発掘した聖十字架は3つに分割され、1つはエルサレムに、1つはコンスタンティノープルに、3つ目はローマに移された。
ローマではヘレナが住まいとしていたセッソリウム宮殿の上に聖十字架を顕示する「エルサレムの聖十字架教会」が建てられた。
ヘレナは聖十字架の他にもイエスの受難に関わる"聖なる釘"、"聖なる縄"、イエスの誕生の際に寝かせていた"飼い葉桶"も発見した。ヘレナが発掘した聖遺物は今日でもヨーロッパ各地の教会で顕示されている。

ローマのエルサレムの聖十字架教会

ローマの中心地、カピトリーノの丘にある「聖マリア・イン・アラコエリ(Santa Maria in Aracoeli)教会」に聖ヘレナの小礼拝堂がある。17世紀に築かれた小礼拝堂は、1798年にナポレオン軍がローマ侵略時に破壊され、1833年に再建された。この地にはローマ帝国時代、救い主がご出現するという啓示を皇帝アウグストゥスが受けた天の祭壇(Aracoeli)があった。

ローマ アラコエリの聖マリア教会

ローマの「エルサレムの聖十字架教会」に顕示されていた聖十字架は、1629 年に教皇ウルバン八世の命により聖ペトロ大聖堂に移送され、クーポラを支える大きな柱に小礼拝堂が築かれ、顕示された。その下に聖ヘレナと聖十字架の像が立っている。

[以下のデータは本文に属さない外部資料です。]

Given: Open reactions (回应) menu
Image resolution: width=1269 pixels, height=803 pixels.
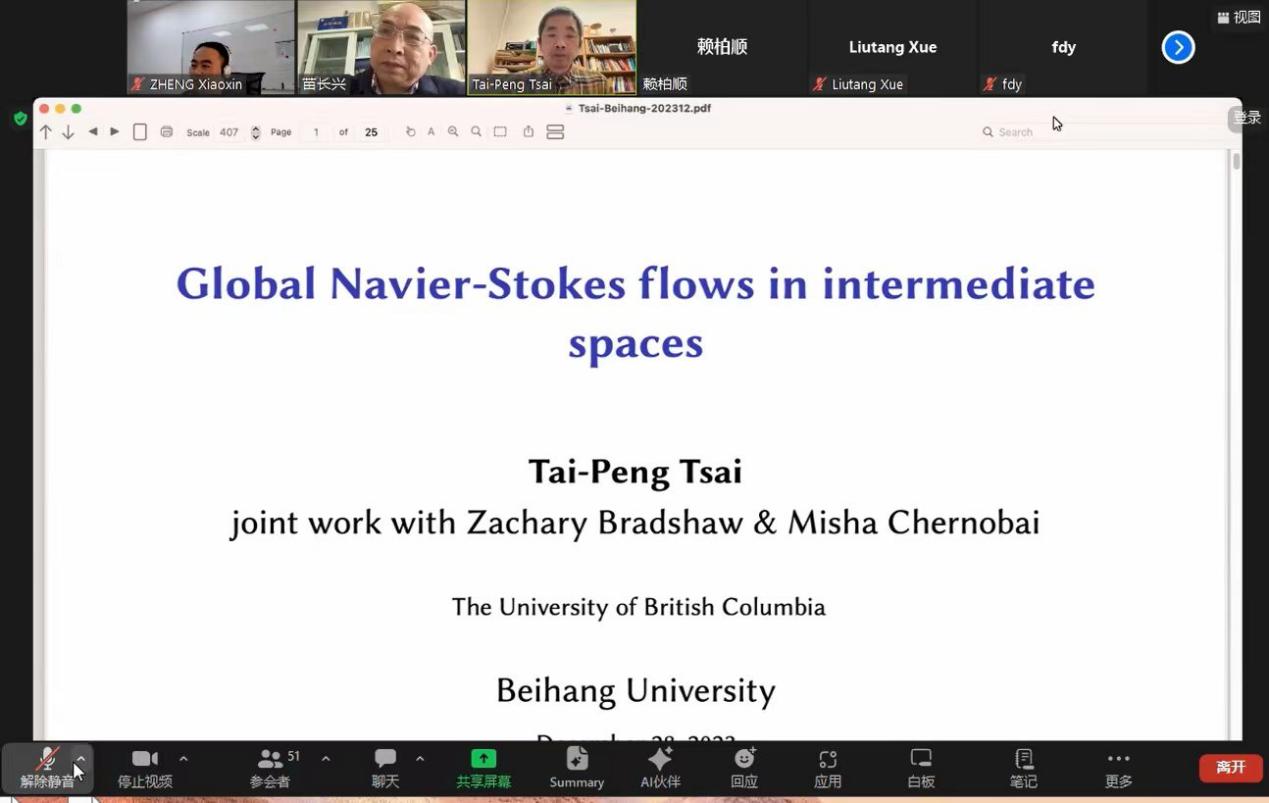Looking at the screenshot, I should 744,767.
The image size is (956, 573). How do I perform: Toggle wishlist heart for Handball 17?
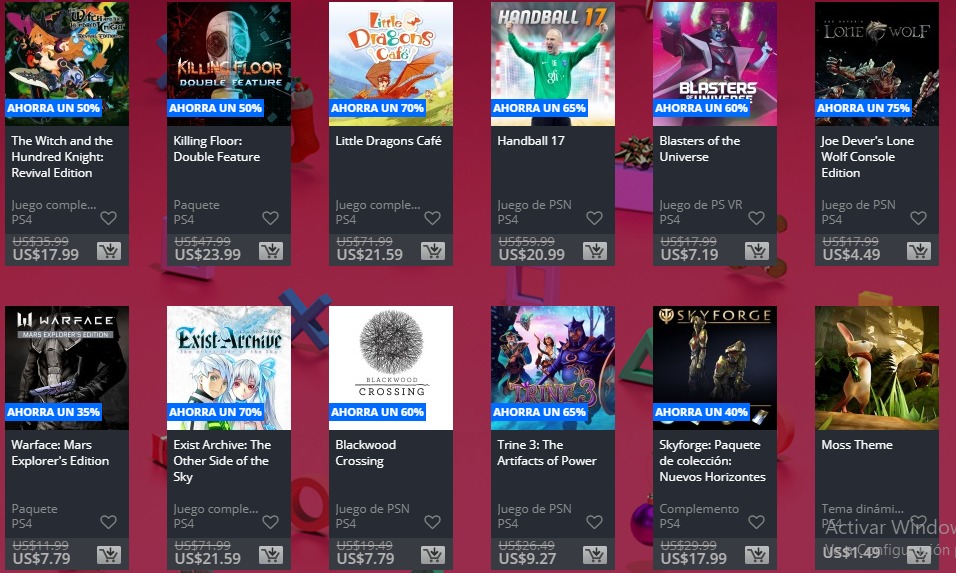[594, 218]
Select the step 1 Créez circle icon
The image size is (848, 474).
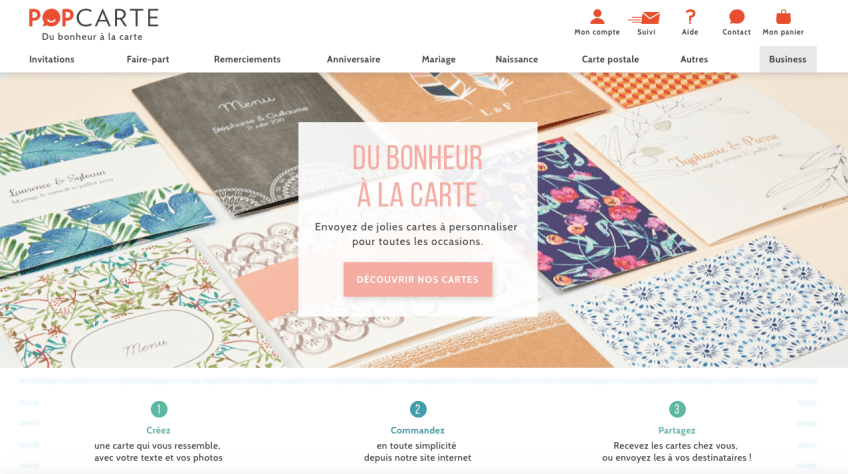pos(158,409)
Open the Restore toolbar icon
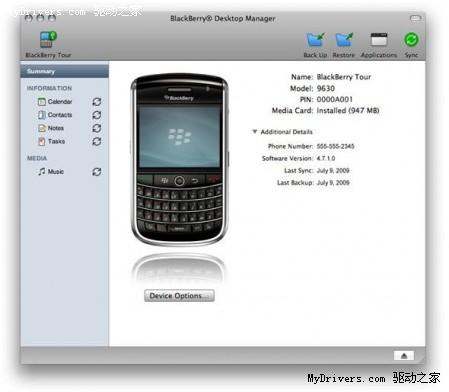The image size is (449, 392). (344, 40)
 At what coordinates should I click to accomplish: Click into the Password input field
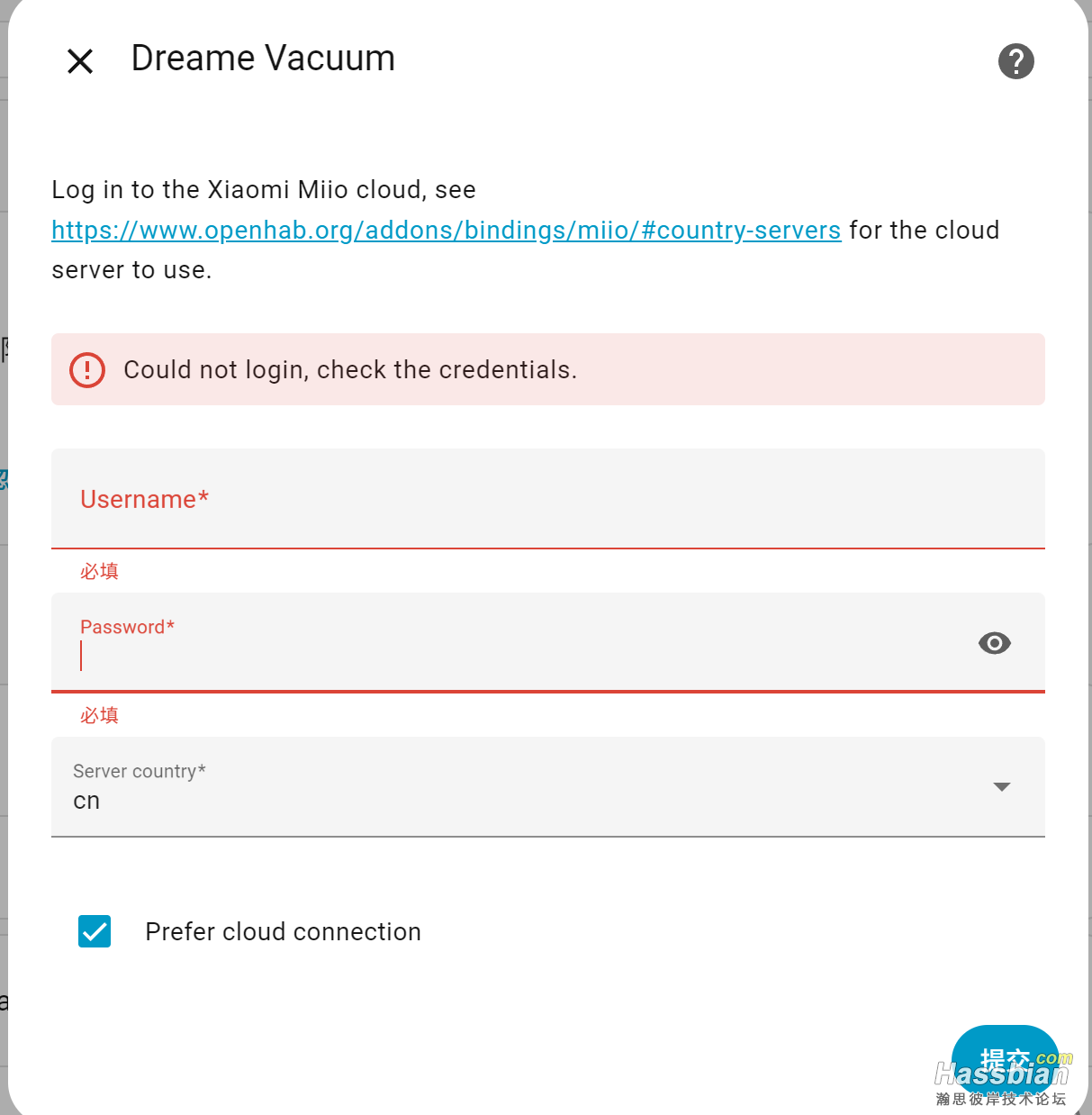[x=522, y=656]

306年からローマ帝国北西部の帝都となったトリアにヘレナが約3年間住んだことから、聖ヘレナの記念日(8月18日、帰天日)にトリア大聖堂で特別ミサがある。14世紀後半の神聖ローマ皇帝カール四世がトリア大司教に聖ヘレナの聖遺物(頭蓋骨)を贈って以来、トリアの大聖堂に顕示されている。

トリアの聖ヘレナの聖遺物と記念日のミサ

カトリック教会では、聖ヘレナの記念日を聖女の帰天日(8月18日)に祝うが、東方正教ではコンスタンティアヌス大帝の帰天日(5月22日)の前日を聖ヘレナの記念日に設定し、息子と共に「使徒に等しい聖なるコンスタンティヌス大帝とヘレナの祝日」としてキリスト教信仰の偉大な貢献者の記念日を二日続きで祝う。
聖ヘレナが聖十字架を発見した9月14日は、カトリックで十字架称賛の祝日となっている。
1502年5月21日、ポルトガル人の航海者がアフリカ南西部沖で島を発見し、その日が聖ヘレナの記念日であったことからセント・ヘレナ島と命名された。ナポレオンが失脚後に英国領であったこの島に遠流されたことから世界的に知名度の高い島となった。